La Cámara de
Diputados trabaja en una propuesta de reforma “caza-fortunas” de los
narcotraficantes, incluida en el paquete de Seguridad, que aprobarán en este
periodo de sesiones.
La iniciativa –que reformará la Ley de Extradición
Internacional– se deriva de un estudio elaborado por la Comisión de Seguridad
Pública, que señala que “del primero de
enero de 1994 al 30 de abril de 2016 se efectuaron mil 90 extradiciones de
delincuentes a Estados Unidos –sin contar aún la de Joaquín El Chapo Guzmán– y
de sus riquezas en aquel país no se ha recuperado un centavo y aún no se sabe
nada”.
Estima que “la
fortuna personal del recién extraditado Joaquín Guzmán Loera oscila entre los
21 mil millones de dólares. El poder económico de este narcotraficante fue de
tal magnitud que, en repetidas ocasiones, apareció en la lista de la revista
Forbes, dentro de las personas más ricas del planeta”.
Se añade que, “por
lagunas o vacíos en la ley”, “otros narcotraficantes que han sido extraditados
y que también poseían fortunas cuantiosas –entre las que se les detectaron
bienes en distintas partes de México y Estados Unidos– son Alfredo Beltrán
Leyva El Mochomo, Vicente Zambada Niebla, Sandra Ávila La Reina del Pacífico,
Osiel Cárdenas Guillen, Édgar Valdez Villarreal La Barbie, Jorge Eduardo
Costilla Sánchez El Coss y Benjamín Arellano Félix, entre otros criminales.
“Estas personas
realizaban operaciones que generaron recursos ilícitos, tanto en Estados Unidos
como en México; sin embargo, a México nunca le fueron entregados parte de las
ganancias confiscadas en Estados Unidos a estos delincuentes, o por lo menos no
existe reporte alguno de retribución por parte del gobierno de Estados Unidos”,
se anota en la iniciativa.
Destaca que “sólo por
poner un ejemplo, el caso de Benjamín Arellano Félix, quien fue extraditado a
Estados Unidos, poseía una fortuna de alrededor de 650 millones de dólares y a
quien, en 2012, una Corte de aquel país le obligó a pagar una multa por 100
millones de dólares, por lo que el delincuente se vio obligado a trasladar al
gobierno de esa nación dinero, propiedad y valores en México con que saldar la
sanción”.
“Como vemos, la extradición de Benjamín Arellano representó
una recuperación para EU de una cantidad importante de dinero, sin que México pudiera ver ni un centavo de
esas entregas de bienes y valores”, expone.

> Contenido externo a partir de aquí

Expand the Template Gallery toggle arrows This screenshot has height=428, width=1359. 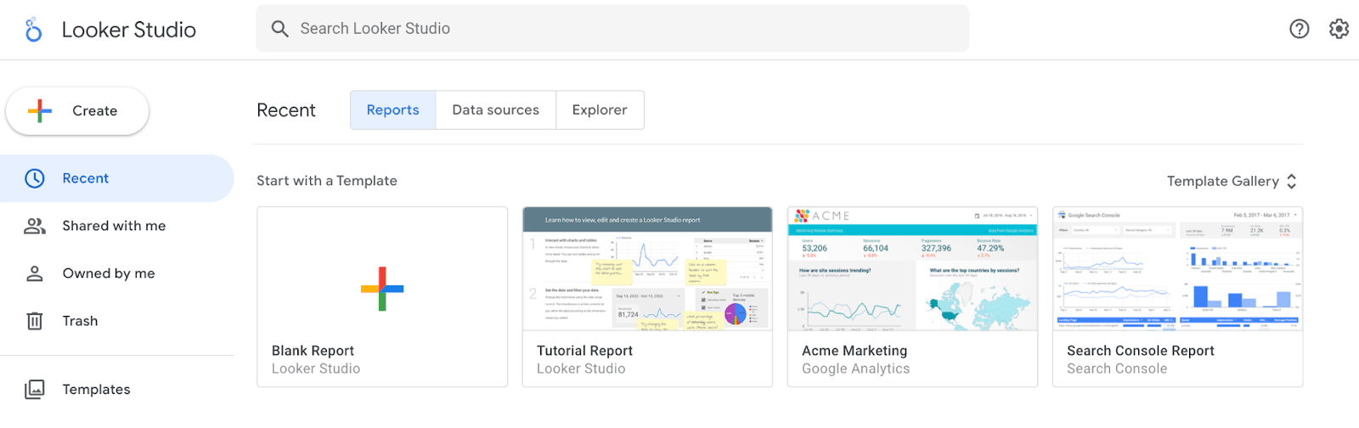(1291, 181)
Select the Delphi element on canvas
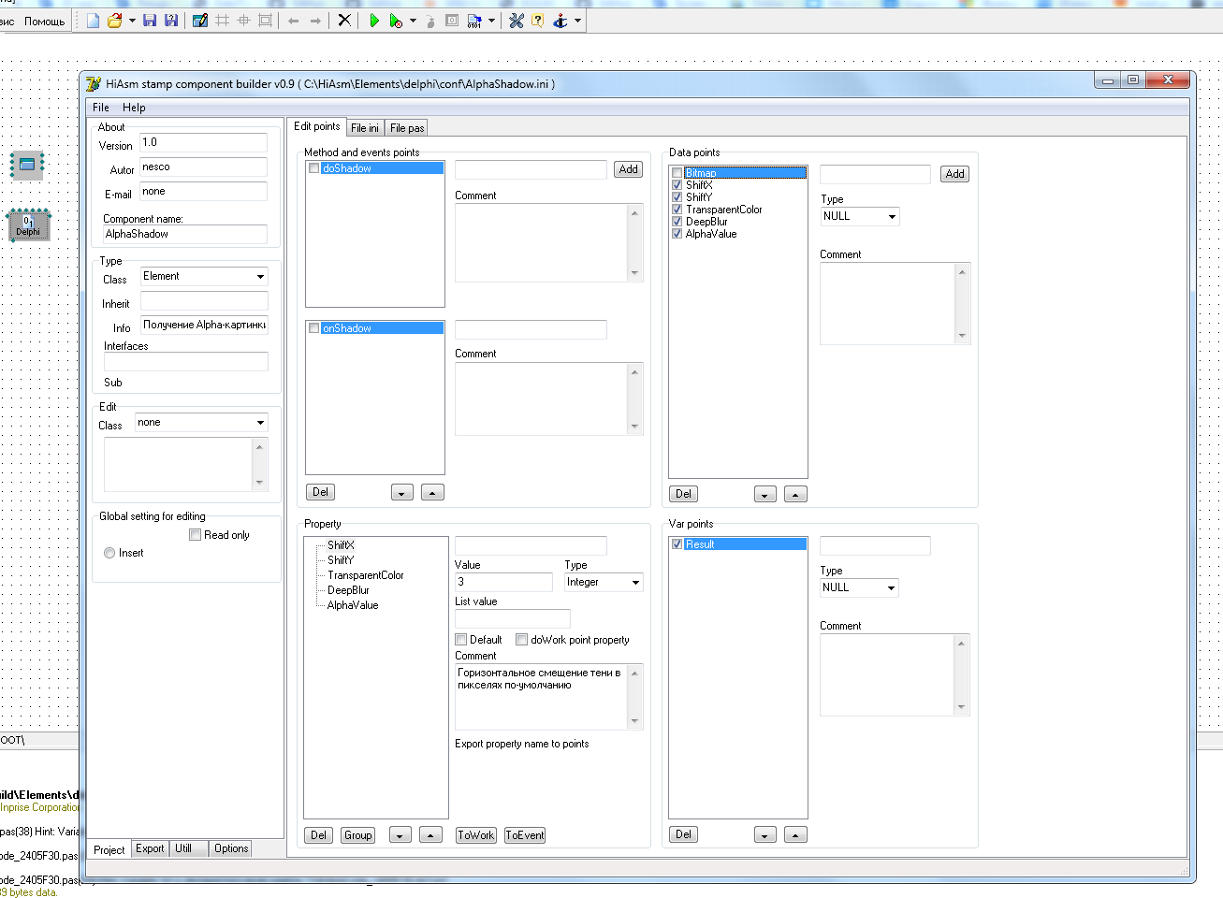 click(x=29, y=225)
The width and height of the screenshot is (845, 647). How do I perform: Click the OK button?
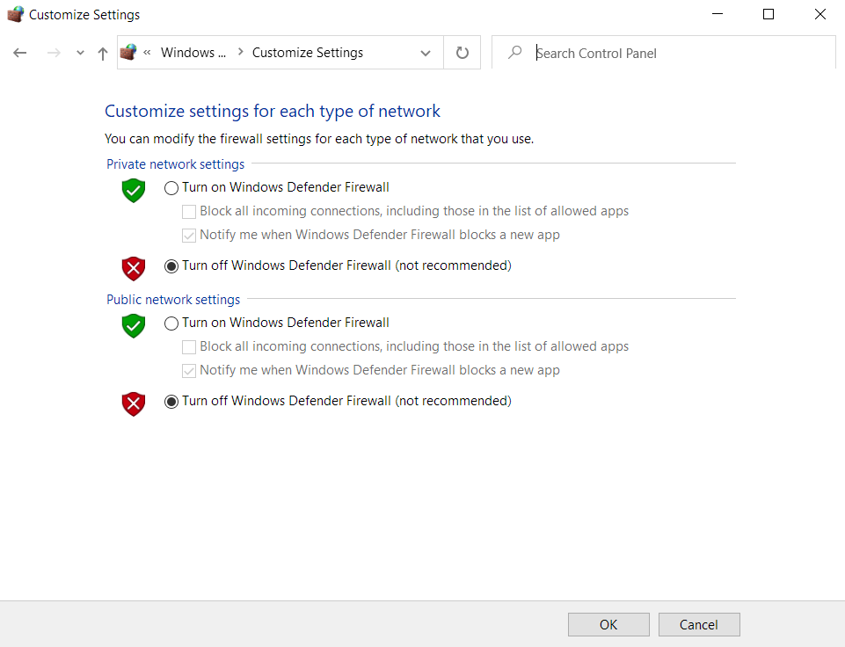coord(608,625)
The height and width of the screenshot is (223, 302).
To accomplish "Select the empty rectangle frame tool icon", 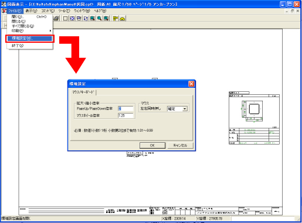I will pyautogui.click(x=65, y=19).
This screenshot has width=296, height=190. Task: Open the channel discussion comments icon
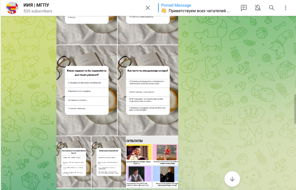pyautogui.click(x=244, y=8)
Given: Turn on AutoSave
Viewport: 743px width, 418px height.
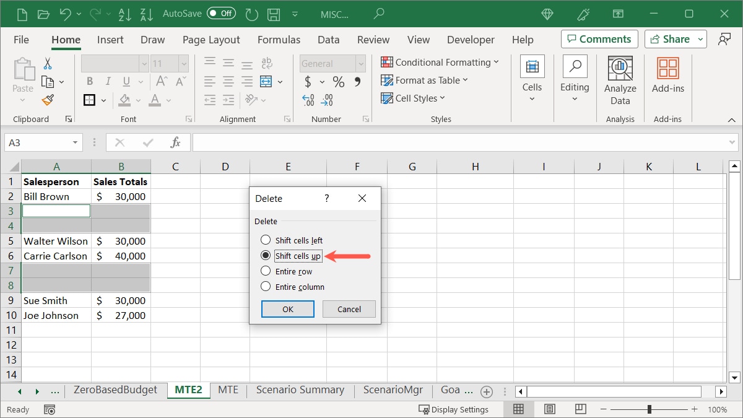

Sostiene el estudio que “está calculado por expertos y
especialistas que el negocio del narcotráfico representa tan sólo en México la
cantidad de 40 mil millones de dólares –al año–, cantidad estratosférica en
relación con los recursos asignados por ambos países a la lucha contra las
mafias que controlan esta actividad”.
Se insiste que
“existe un vacío legal que no contempla que el Estado mexicano pueda hacer
exigible la repartición de las fortunas de los capos o cualquier otro
delincuente extraditado. En este contexto y tomando en consideración la
cantidad estratosférica de recursos, tanto humanos como materiales que nuestro
país está gastando para detener el flujo de drogas al principal consumidor de
estupefaciente, que es nuestro vecino del norte, es menester asegurar que parte
de los bienes o recursos económicos incautados a estas mafias también sean
entregados al gobierno federal mexicano”.